Implementing Autocomplete: how we find what could the user insert next?

ftomassetti · March 4, 2020, 7:10am

I was wondering what approaches you use for auto-completion.

I see the problems as split in two: syntactic auto-completion (i.e., which types of tokens go here) and semantic auto-completion (i.e., ok, I can put an ID here, but which IDs it make sense to show here?).

For syntactic auto-completion, when we use ANTLR we tend to use https://github.com/mike-lischke/antlr4-c3 that we had ported to kotlin some time ago (https://github.com/ftomassetti/antlr4-c3-kotlin).

We have also found about this project: https://github.com/oranoran/antlr4-autosuggest

So it seems that there are solution for that. For semantic auto-completion things are more complicate, also because we need to do scope analysis on a tree that is frequently broken, as the user is typing. So the code that traverse the tree to find visible symbol must be robust and able to handle a lot of uncertainty/broken stuff and this prove typically not easy for us.

Any suggestion?

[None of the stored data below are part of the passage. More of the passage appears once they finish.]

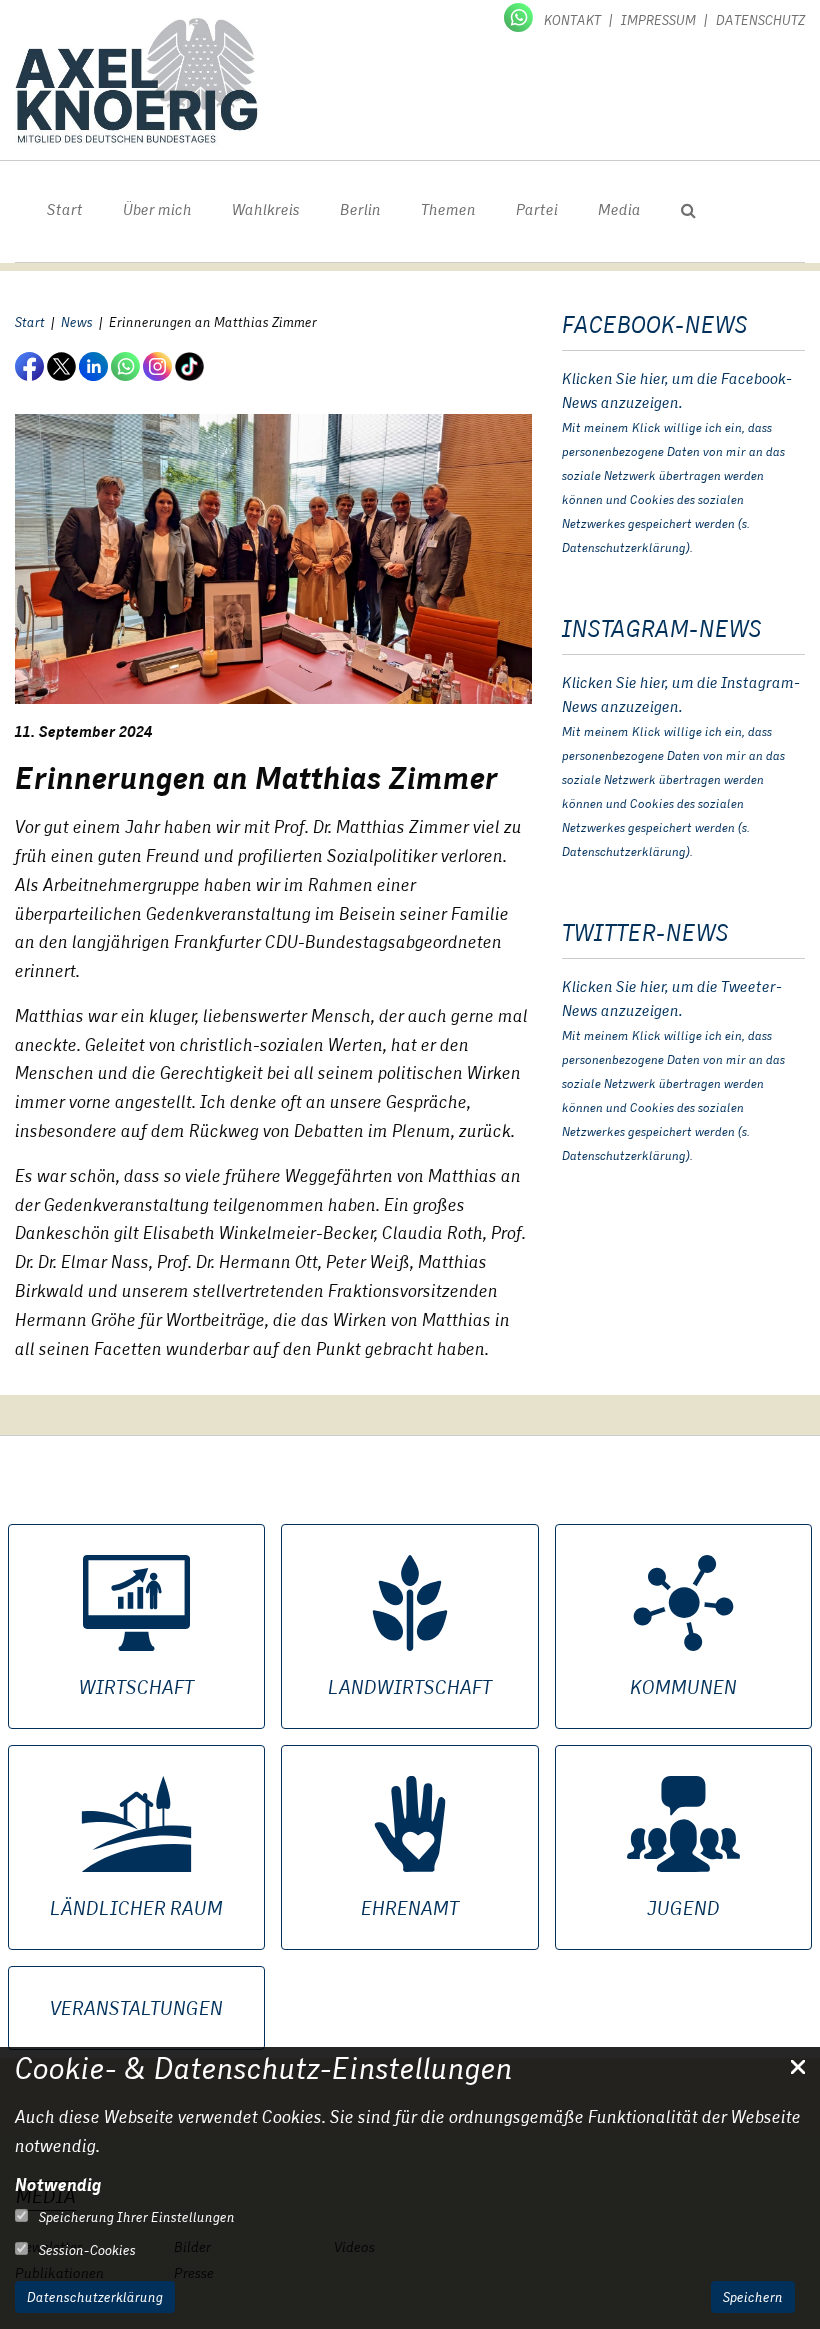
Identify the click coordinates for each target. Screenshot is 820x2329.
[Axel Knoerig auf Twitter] (63, 366)
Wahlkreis (266, 209)
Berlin (360, 209)
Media (619, 209)
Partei (537, 209)
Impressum (658, 20)
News (77, 322)
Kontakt (572, 20)
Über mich (157, 209)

Any tool you are using?

tarilabs · March 4, 2020, 9:05am

This topic is very relevant to my interest

Personally, I’m currently investigating only the scenario where syntactic autocompletion is suggesting an ID, and I have on the side a Scope+Symbols table for the actualised IDs which are only valid in the scope.

I’ll be interested to follow this thread to see others suggestions!

cristian.vasile · March 4, 2020, 7:24pm

I am aware of tab9 / https://tabnine.com/
Which in turn is based on research on AI field / Better Language Models
and Their Implications

ftomassetti · March 4, 2020, 8:28pm

Quite inspiring! It is a pity that it is not open-source

cristian.vasile · March 5, 2020, 7:57pm

Well, life is hard.
I found this.
A code-completion engine for Vim http://ycm-core.github.io/YouCompleteMe/

teowebcontact · January 3, 2021, 10:39pm

Hello

I am kinda late to the party but here goes my two cents.

I am thinking about a semantic auto completion engine to be used on a strongly typed language like Java, C# etc
I will need something like this for a project that i have been thinking about for quite some time now.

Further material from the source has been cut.